CLINICAL USEFULNESS OF TDM:

TDM data provides the clinician with greater insight into the factors determining the patients response to drug therapy. For example when a patient fails to respond to a usual therapeutic dose, measurement of plasma level can help to distinguish a noncompliant patient and a patient who is a true non-responder. TDM also provides

useful information regarding individual variations in drug utilization patterns and alteration in drug utilization as a consequence of altered

physiological state or disease process. TDM is a useful adjunct in treating many

patients provided the potential pit falls and problems are considered.

 

PREVENTABLE ADVERSE DRUG REACTIONS: A FOCUS ON DRUG INTERACTIONS

The first case we will consider is that of the potentially lethal arrhythmia, torsades de pointes (French for “twisting of the points”), occurring in a young woman and in association with the administration of the antihistamine terfenadine (Seldane).

 

This ECG is a classic example of torsades de pointes, and illustrates how the arrhythmia appears on the ECG.  The ventricular complexes during this rhythm tend to show a series of “points going up” followed by “points going down,” often with a narrow waist between.  Torsades de pointes is a form of ventricular tachycardia frequently caused by medications, but can occur in patients with an inherited disorder of cardiac ion channels, i.e., the congenital long QT syndrome.  Clinically, torsades de pointes is a syndrome in which rapid polymorphic ventricular tachycardia (very often, but not always, showing the twisting of the points pattern) occurs in the setting of prolongation of cardiac repolarization (QT interval prolongation on the ECG).

Recognition and reporting of this arrhythmia in association with terfenadine (Seldane), astemizole (Hismanal), cisapride (Propulsid), grepafloxacin (Raxar), levomethadyl (Orlaam) and mibefradil (Posicor), ultimately led to these medications’ removal from the regular prescription market.

A 39-year-old female was evaluated for episodes of syncope and light-headedness that began two days prior to her hospital admission.  The history was consistent with possible cardiovascular causes, and the patient was admitted and placed on telemetry where the preceding rhythm strip was observed.
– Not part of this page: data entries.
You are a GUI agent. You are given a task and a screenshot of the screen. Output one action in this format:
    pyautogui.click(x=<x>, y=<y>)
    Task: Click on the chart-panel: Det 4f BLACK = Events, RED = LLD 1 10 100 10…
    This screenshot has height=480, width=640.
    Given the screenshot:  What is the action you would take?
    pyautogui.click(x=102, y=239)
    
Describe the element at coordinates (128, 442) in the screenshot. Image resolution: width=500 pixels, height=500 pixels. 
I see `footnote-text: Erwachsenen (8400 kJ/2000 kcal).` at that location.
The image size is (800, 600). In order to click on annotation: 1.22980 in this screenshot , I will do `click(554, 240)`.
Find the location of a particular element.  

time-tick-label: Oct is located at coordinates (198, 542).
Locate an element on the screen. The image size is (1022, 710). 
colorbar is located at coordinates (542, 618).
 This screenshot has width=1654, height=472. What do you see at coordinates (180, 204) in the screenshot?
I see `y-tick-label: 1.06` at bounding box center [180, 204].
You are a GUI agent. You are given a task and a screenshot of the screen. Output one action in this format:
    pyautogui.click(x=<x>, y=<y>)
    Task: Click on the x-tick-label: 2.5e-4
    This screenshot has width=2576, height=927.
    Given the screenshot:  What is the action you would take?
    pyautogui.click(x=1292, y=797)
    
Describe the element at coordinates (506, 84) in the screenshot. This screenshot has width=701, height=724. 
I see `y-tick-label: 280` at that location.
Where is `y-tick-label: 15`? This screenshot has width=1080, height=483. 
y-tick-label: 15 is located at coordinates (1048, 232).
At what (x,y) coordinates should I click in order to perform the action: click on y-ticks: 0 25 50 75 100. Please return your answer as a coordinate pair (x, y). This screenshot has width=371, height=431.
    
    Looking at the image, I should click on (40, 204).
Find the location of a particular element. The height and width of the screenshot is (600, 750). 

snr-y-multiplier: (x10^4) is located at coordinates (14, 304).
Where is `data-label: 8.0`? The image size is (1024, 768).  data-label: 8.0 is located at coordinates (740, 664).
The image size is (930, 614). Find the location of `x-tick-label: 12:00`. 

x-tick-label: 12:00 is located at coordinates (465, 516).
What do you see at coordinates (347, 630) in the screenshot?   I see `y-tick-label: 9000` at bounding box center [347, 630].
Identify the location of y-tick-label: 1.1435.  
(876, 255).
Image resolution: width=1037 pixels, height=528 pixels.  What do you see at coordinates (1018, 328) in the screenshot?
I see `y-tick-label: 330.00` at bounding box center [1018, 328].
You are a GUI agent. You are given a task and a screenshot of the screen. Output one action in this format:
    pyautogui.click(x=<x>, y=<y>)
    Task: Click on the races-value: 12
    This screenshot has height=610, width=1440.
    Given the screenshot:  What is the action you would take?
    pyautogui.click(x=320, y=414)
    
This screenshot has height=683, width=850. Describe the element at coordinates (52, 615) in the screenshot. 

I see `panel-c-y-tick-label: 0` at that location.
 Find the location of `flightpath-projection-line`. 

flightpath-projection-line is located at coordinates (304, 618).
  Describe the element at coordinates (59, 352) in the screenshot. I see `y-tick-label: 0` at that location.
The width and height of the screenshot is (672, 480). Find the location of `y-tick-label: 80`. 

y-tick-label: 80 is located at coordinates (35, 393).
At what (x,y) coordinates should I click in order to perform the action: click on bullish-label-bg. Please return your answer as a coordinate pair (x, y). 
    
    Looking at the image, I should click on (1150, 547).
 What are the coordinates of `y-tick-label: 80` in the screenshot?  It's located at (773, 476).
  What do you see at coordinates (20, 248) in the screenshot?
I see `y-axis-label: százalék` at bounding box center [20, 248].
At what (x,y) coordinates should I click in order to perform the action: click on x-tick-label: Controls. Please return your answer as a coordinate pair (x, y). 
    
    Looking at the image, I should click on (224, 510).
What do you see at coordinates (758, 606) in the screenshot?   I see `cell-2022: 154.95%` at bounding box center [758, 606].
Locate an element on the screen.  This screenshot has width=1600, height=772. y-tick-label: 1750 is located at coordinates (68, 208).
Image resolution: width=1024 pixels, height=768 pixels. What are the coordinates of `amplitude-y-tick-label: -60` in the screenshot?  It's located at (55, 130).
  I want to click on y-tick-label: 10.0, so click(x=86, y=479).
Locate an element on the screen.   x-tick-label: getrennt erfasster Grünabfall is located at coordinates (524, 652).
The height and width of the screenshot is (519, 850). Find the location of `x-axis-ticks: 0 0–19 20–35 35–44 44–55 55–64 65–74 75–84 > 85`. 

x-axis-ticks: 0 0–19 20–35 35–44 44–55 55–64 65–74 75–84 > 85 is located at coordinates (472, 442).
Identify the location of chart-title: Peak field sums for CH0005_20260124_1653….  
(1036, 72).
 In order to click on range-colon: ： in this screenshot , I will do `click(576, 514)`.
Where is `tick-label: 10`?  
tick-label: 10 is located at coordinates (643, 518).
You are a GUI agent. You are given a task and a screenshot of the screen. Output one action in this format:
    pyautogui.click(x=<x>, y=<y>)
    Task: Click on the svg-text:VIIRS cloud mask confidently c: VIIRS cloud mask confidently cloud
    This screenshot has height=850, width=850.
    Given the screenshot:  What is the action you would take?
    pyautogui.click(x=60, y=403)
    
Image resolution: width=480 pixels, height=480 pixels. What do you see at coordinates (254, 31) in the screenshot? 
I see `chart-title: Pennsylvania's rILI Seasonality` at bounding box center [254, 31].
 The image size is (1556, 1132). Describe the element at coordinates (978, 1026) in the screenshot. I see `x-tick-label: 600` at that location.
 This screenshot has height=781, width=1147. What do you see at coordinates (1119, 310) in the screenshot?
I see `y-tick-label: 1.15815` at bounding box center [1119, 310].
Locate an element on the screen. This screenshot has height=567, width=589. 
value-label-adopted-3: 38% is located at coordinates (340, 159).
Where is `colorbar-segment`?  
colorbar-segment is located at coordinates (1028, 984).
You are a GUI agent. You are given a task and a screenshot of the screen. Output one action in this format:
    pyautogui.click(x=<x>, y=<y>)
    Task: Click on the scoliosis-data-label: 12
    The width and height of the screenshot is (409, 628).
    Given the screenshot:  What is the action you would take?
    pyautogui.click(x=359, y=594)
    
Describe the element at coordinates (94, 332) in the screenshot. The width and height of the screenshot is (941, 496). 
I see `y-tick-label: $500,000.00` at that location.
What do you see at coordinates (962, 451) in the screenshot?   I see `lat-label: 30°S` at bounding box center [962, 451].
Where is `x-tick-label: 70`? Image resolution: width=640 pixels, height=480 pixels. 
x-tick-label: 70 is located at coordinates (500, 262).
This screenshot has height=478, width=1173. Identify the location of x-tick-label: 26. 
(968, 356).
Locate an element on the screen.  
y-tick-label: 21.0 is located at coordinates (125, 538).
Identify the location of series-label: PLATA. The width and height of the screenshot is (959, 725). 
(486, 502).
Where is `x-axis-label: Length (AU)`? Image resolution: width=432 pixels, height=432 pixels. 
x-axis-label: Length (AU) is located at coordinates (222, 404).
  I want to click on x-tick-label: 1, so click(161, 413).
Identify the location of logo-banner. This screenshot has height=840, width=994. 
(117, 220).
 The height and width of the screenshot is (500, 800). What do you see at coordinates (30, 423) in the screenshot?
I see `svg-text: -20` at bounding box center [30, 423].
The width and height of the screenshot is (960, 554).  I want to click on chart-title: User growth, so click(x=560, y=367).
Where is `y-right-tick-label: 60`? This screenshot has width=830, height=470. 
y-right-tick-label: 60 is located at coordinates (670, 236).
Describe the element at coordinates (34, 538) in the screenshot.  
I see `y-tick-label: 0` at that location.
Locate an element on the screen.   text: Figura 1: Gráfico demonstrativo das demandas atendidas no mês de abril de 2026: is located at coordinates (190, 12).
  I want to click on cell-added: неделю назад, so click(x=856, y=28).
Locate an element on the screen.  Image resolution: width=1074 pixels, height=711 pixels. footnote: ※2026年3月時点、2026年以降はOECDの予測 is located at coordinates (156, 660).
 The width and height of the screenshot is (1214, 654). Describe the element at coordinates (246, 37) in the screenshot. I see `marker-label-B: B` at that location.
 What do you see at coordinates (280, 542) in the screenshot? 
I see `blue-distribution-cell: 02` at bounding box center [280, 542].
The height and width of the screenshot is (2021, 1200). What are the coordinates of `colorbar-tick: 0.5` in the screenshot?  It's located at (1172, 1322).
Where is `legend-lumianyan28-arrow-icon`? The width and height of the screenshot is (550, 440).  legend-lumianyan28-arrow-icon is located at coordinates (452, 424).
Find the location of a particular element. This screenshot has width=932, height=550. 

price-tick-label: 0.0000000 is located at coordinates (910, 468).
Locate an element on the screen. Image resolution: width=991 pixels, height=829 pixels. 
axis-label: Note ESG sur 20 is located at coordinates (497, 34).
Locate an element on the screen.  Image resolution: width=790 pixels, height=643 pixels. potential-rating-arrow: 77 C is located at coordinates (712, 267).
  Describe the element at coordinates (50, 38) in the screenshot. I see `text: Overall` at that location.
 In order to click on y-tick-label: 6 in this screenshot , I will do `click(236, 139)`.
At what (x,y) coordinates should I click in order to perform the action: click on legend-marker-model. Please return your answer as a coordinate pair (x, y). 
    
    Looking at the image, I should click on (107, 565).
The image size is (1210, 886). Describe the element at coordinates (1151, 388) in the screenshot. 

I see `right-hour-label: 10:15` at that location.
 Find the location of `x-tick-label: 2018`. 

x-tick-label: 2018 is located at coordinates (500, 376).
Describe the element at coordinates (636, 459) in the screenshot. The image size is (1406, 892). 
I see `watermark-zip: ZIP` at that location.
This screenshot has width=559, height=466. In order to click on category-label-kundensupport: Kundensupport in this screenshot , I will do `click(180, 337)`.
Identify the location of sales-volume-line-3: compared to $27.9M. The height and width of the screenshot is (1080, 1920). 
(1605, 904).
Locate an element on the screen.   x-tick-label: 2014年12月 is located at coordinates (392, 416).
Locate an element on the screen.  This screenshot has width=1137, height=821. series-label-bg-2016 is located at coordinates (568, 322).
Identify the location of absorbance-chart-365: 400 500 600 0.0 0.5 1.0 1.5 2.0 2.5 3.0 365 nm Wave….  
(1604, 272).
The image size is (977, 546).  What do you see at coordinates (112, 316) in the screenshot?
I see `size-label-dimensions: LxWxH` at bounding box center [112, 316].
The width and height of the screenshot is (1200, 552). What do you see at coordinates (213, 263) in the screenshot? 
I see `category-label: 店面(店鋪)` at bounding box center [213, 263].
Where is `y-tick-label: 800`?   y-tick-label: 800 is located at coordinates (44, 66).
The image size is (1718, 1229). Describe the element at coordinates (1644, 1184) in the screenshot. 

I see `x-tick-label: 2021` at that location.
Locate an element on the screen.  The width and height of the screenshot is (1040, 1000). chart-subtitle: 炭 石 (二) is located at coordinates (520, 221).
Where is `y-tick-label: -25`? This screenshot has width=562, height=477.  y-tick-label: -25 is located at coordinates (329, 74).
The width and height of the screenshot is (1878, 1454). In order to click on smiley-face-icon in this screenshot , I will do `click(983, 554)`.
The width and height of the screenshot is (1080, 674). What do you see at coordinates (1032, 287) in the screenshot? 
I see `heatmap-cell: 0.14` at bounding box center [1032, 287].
Ten days prior to admission, she had been prescribed terfenadine (Seldane - an antihistamine) 60 mg twice-a-day and cefaclor (Ceclor - a cephalosporin antibiotic) 250 mg three-times-a-day.  On the eighth day of terfenadine therapy the patient began a self-medicated course of ketoconazole (Nizoral - an azole antifungal drug) at 200 mg twice-a-day for vaginal candidiasis.  She was also taking medroxyprogesterone acetate at a dosage of 2.5 mg a-day. Upon admission to the hospital, the patient was noted to have a QTc (Bazett correction) interval of 655 milliseconds (normal is less than 440 milliseconds).  During the hospitalization, the patient experienced near syncopal episodes associated with torsades de pointes observed on ECG telemetry.

After discontinuing the medications, the QTc interval normalized.  She had no further episodes of torsades de pointes, and she was discharged with no recurrence of syncope.

 

 

 

This figure illustrates the time course of the medications that the patient took. Her symptoms started shortly after she began taking ketoconazole.

Oddsei - What are the odds of anything.